UN Secretary-General's Special Representative in Afghanistan: “Let’s fight for injustice, relying on human rights.”

The UN Secretary-General's Special Representative in Afghanistan, while stressing the importance of human rights and human rights activities, particularly in Afghanistan, said: "Human rights are important not only to Afghans but to the world as a whole. Human rights are a key issue that can address injustice. “We are committed to working together for human rights, "he said. It is very important for us to protect the victims' rights, and, most importantly, to include them in the peace process.
In another part of his remarks on the large number of child victims, Mr. Yamamoto said: "There are so many child victims that are not acceptable or justified at all." The United Nations is committed to working closely with you to protect the rights of children and women, and we must raise this voice together.
The representative of the United Nations on the role of youth in the promotion of human rights noted that young people are the hope for the future of Afghanistan. Standing up of youth is crucial to promoting human rights. Young people need to find out that they can stand up. Young people are the foundation of society; their active and courageous presence is praised in the media, civil society and women's civil society organizations.

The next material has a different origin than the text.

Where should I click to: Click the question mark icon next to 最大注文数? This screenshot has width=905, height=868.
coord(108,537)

Ambassador of the European Union to Afghanistan: “Peace talks should be based on human rights.”

Speaking at the event, Pierre Mayaudon, European Union Ambassador to Afghanistan, on the occasion of the International Day of Remembrance for Victims of War, said: I appreciate the Commission's initiative that included key and important issues (in particular victims ' rights and the presence of victims ' families) on its agenda today.

The Ambassador of the European Union went on to point out the consequences of the war; he said that the criminal economy, drug addicts, illegal labor, child labor, trafficking in human beings and many other human rights violations are the unfortunate consequences of the war. Human rights are themselves being victimized in Afghanistan. In addition to the war, there are, of course, other factors that lead to human rights violations.
In his remarks, Mr. Mayaudon stressed the importance of working for human rights: “Working for human rights is very difficult and important; working for human rights is actually working for peace." “Peace talks should be based on human rights," said the EU Ambassador at the end of his speech; “ignoring and disregarding human rights principles will have unfortunate consequences not only for Afghanistan but also for Europe”.

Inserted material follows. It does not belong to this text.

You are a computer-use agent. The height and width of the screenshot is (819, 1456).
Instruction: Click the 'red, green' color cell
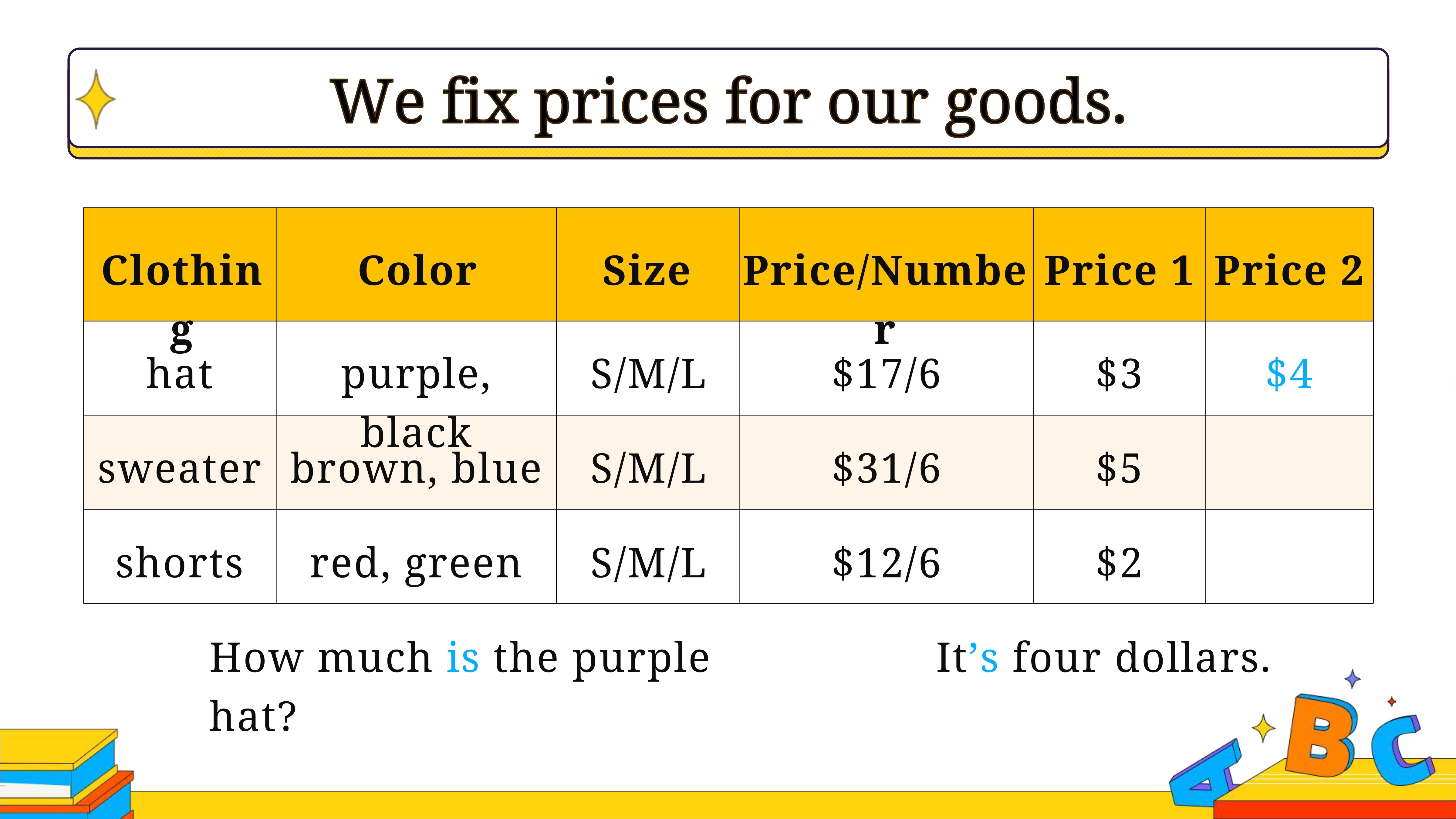click(x=417, y=556)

Mrs. Shabnam Salehi, AIHRC’s Commissioner, chaired a panel discussion on victims' rights, their support mechanisms and the ongoing peace process from a human rights perspective. In this panel, in addition to recalling the memories of the victims and the demands of victims’ families, the questions of victims’ families and conference participants were also answered by Mr. Abdul Majid Ghani Zadah, Head of the Institute for Legislative Affairs and Scientific Studies at the Ministry of Justice and Mr. Davod Afzali, Head of the Attorney Office for International Crimes.

The second panel on human rights and the peace process facilitated by Mrs. Farahnaz Frotan, a journalist and civil activist was attended by Abdullah Ahmadi, a member of the civil society, Dr. Azizullah Fasihi, a professor at the university, and Mohammad Eqbal, Head of the People’s Movement.
It should be noted that a video clip of AIHRC’s colleagues who lost their lives in the promotion of human rights was also shown at this commemoration event.